Exercise: Extract the stretch of the listing from the line containing "Given: Toggle the" through the line containing "click(121, 672)", reproducing those lines unchanged.

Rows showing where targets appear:
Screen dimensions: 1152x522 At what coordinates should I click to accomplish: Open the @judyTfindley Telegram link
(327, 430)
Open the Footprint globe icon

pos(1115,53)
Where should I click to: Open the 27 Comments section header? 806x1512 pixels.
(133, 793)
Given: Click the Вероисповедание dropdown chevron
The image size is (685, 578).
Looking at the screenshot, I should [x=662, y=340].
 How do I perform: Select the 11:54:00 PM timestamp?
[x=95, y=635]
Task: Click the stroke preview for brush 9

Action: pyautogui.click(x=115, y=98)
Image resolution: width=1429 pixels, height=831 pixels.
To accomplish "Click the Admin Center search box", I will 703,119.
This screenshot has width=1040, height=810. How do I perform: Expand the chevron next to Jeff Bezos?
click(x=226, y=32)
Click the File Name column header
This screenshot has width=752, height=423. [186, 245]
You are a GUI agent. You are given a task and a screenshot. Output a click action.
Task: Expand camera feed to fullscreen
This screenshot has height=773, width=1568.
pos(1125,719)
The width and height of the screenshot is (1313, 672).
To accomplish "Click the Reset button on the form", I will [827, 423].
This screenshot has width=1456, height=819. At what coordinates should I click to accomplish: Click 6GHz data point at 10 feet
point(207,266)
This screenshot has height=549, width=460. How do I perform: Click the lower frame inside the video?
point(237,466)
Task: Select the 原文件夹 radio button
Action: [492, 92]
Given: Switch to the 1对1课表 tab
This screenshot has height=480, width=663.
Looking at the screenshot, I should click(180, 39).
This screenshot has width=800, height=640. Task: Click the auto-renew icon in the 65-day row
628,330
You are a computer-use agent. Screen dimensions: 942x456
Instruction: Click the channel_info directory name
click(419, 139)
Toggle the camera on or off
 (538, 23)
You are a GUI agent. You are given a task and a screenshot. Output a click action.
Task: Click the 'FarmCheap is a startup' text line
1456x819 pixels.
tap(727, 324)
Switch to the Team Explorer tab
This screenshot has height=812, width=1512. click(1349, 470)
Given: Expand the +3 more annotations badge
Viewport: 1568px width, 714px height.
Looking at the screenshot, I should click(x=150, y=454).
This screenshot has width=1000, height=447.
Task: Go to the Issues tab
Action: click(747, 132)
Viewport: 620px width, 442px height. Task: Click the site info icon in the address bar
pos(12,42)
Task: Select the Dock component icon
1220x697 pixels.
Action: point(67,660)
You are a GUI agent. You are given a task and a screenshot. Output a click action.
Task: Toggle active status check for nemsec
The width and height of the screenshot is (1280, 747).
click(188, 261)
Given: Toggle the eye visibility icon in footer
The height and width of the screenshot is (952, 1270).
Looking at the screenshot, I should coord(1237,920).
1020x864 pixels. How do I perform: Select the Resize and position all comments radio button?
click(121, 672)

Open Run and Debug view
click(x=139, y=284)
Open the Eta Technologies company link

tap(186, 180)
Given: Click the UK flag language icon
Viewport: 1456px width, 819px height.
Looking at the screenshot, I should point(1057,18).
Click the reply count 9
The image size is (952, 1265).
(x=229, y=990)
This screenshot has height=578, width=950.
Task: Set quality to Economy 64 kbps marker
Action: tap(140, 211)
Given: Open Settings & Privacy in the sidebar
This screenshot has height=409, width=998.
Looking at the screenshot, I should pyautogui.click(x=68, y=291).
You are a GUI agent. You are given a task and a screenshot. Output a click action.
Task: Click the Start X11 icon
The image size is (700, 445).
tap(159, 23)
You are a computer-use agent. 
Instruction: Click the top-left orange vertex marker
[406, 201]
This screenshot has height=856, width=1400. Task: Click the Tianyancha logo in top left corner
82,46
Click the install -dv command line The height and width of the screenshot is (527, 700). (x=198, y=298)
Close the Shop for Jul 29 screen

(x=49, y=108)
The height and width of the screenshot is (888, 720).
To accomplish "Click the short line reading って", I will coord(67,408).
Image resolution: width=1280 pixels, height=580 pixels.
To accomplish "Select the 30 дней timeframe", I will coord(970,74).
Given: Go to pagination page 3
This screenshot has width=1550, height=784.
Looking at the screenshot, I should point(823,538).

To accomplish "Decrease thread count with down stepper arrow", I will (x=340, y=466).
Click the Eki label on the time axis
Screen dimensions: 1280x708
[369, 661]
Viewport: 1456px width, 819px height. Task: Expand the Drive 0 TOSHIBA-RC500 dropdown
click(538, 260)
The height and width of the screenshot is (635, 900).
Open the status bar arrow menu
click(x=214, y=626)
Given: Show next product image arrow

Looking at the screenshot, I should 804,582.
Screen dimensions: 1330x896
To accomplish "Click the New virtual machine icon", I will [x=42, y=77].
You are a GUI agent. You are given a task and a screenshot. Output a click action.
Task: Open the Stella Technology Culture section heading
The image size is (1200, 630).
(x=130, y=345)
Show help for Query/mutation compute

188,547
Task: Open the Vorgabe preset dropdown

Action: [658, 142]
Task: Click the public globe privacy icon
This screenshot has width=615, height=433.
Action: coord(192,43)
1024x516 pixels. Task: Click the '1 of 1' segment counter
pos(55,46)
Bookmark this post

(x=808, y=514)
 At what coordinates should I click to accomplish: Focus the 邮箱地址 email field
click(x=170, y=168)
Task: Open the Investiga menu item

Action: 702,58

Result of the task:
Given: Toggle the eye visibility icon in footer
The height and width of the screenshot is (952, 1270).
Looking at the screenshot, I should coord(1237,920).
1020x864 pixels. How do I perform: Select the Resize and position all comments radio button?
click(121, 672)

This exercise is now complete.